> _Given task_: Please output the lines exactly as they appear, beginning at the line that has "This screenshot has height=634, width=1190." and stopping after the one that has "Action: [x=650, y=30]". Leave the pictures out of your answer.

> _Saved entries_:
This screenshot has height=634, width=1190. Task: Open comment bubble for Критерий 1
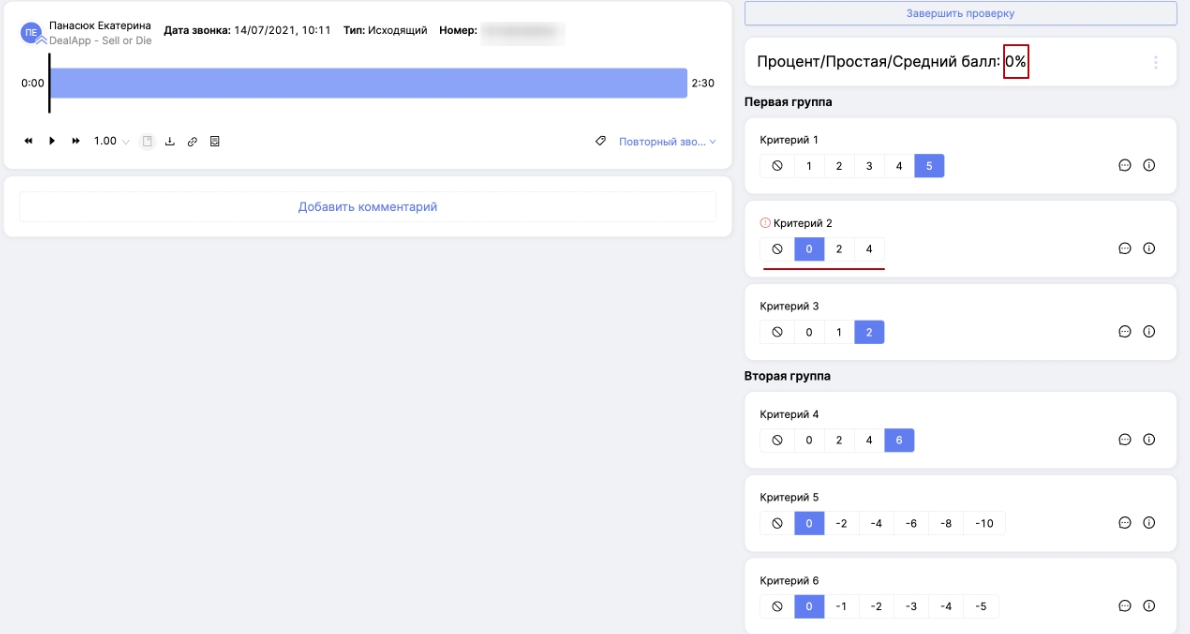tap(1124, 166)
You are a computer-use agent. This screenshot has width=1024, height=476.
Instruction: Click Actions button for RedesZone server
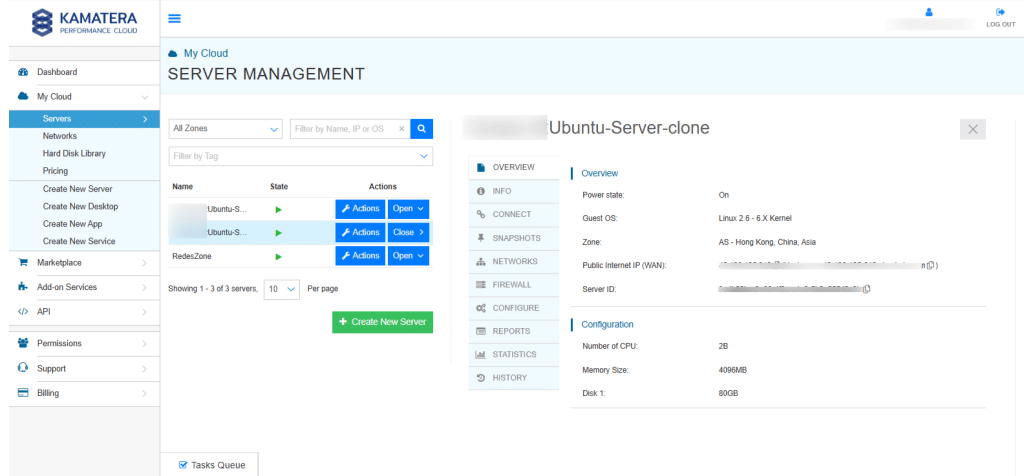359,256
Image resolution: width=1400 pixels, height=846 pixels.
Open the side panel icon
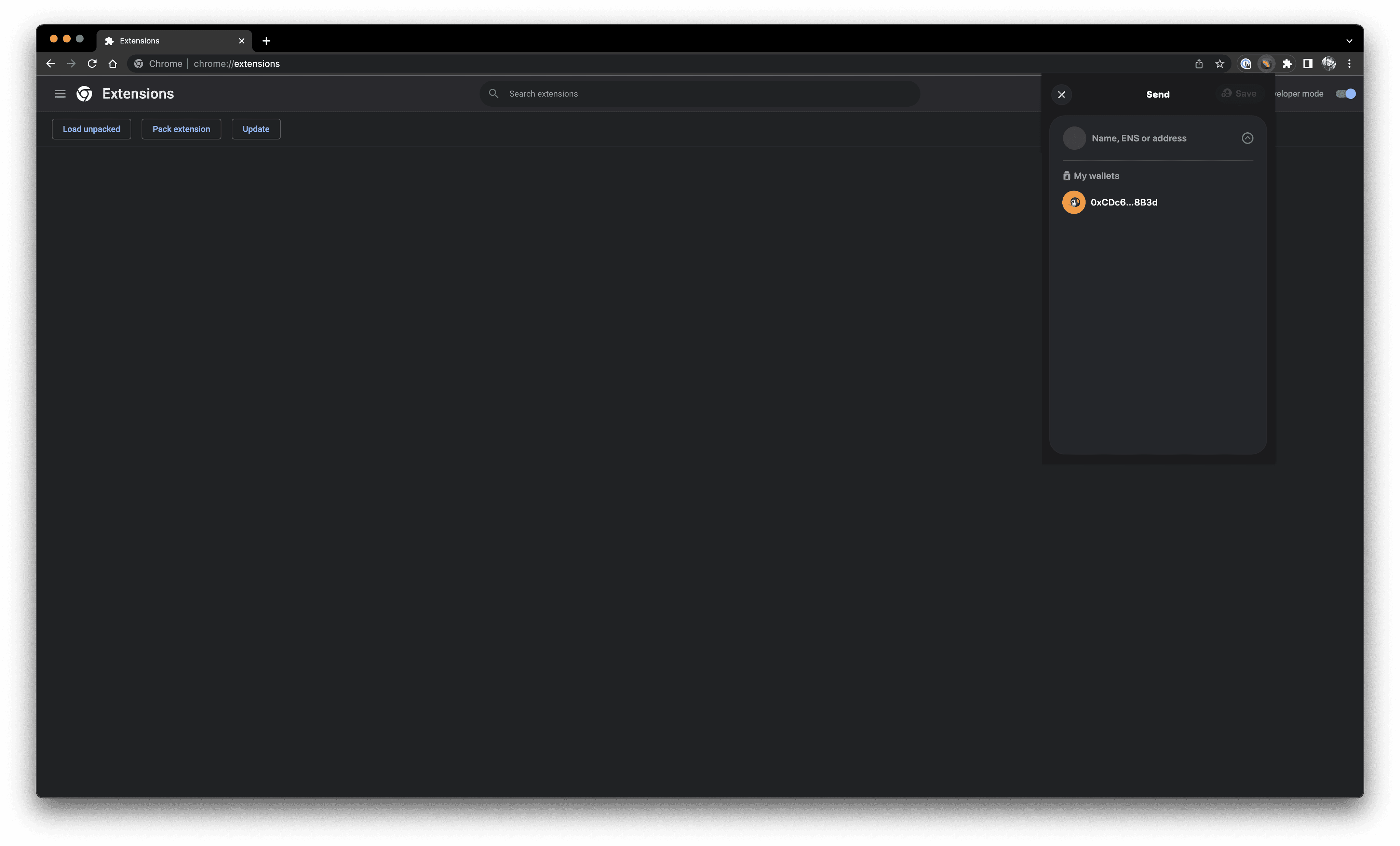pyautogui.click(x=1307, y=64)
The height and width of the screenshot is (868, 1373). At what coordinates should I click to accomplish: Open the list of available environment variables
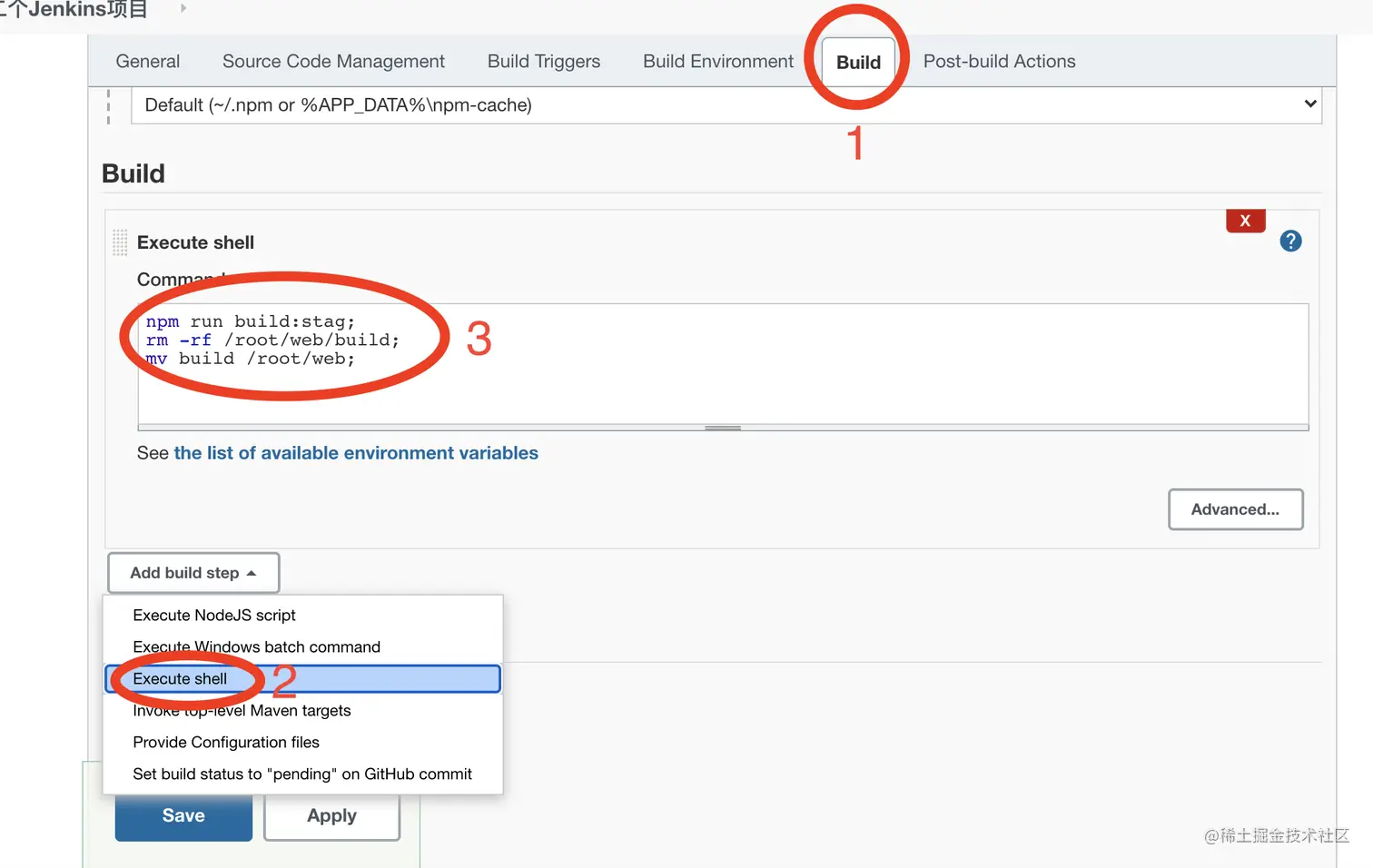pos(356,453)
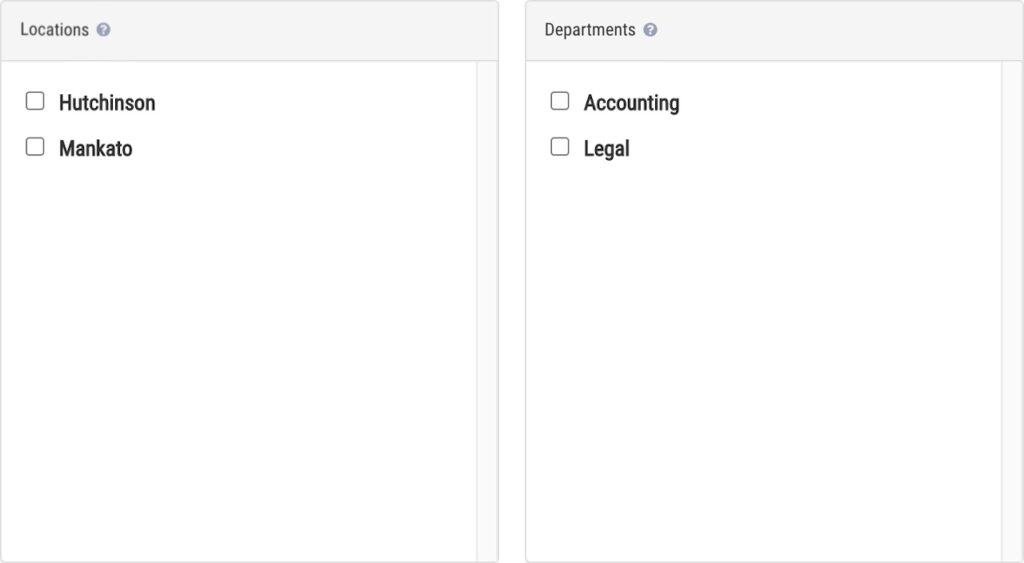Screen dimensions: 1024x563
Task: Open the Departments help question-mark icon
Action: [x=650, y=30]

==

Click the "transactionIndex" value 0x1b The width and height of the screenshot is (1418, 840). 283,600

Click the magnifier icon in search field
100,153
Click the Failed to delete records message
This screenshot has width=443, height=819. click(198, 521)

--

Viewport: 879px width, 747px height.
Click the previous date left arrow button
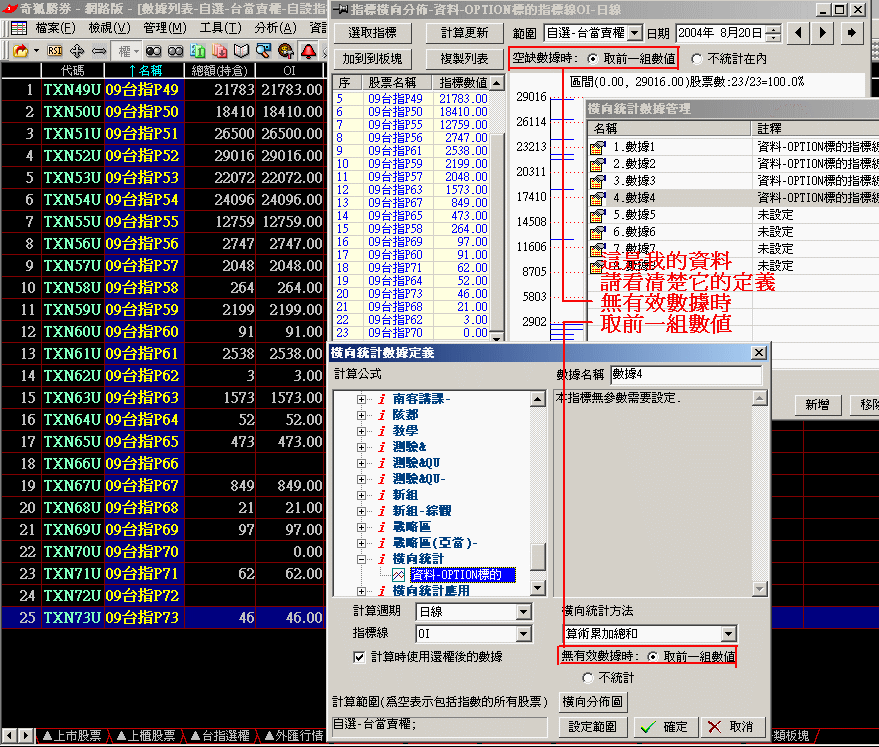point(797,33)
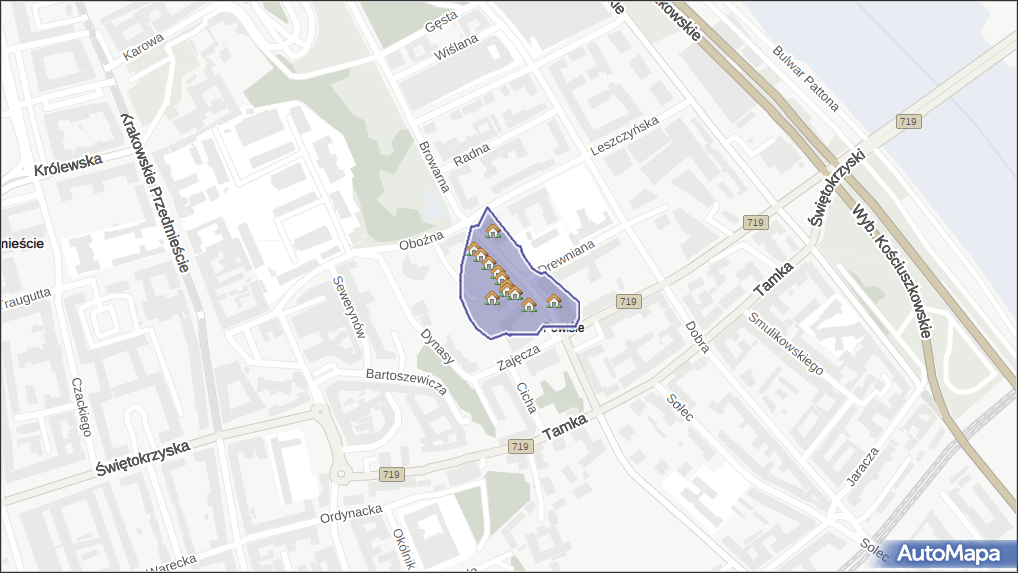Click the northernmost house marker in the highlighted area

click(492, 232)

> _Exercise response_:
This screenshot has height=634, width=1190. Task: Open comment bubble for Критерий 1
tap(1124, 166)
You are a computer-use agent. This screenshot has width=1024, height=476.
Instruction: Click Actions button for RedesZone server
359,256
Image resolution: width=1400 pixels, height=846 pixels.
Open the side panel icon
pyautogui.click(x=1307, y=64)
The height and width of the screenshot is (868, 1373). At what coordinates should I click to accomplish: Open the list of available environment variables
pos(356,453)
Screen dimensions: 1024x563
Task: Open the Departments help question-mark icon
Action: [x=650, y=30]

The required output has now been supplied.